> **DATA UNDER STUDY**
◆ ◆ ◆ ◆

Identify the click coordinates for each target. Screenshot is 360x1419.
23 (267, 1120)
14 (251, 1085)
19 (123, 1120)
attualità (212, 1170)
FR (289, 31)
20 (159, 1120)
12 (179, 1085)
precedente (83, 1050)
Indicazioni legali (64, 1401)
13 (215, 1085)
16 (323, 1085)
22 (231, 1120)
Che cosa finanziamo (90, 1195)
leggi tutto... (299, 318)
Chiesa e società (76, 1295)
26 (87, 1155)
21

◆ ◆ ◆ ◆

Return all of the entries exactly as written.

> **EXERCISE RESPONSE**
Identify the click coordinates for each target. Screenshot is 360x1419.
23 (267, 1120)
14 (251, 1085)
19 (123, 1120)
attualità (212, 1170)
FR (289, 31)
20 (159, 1120)
12 (179, 1085)
precedente (83, 1050)
Indicazioni legali (64, 1401)
13 (215, 1085)
16 (323, 1085)
22 (231, 1120)
Che cosa finanziamo (90, 1195)
leggi tutto... (299, 318)
Chiesa e società (76, 1295)
26 (87, 1155)
21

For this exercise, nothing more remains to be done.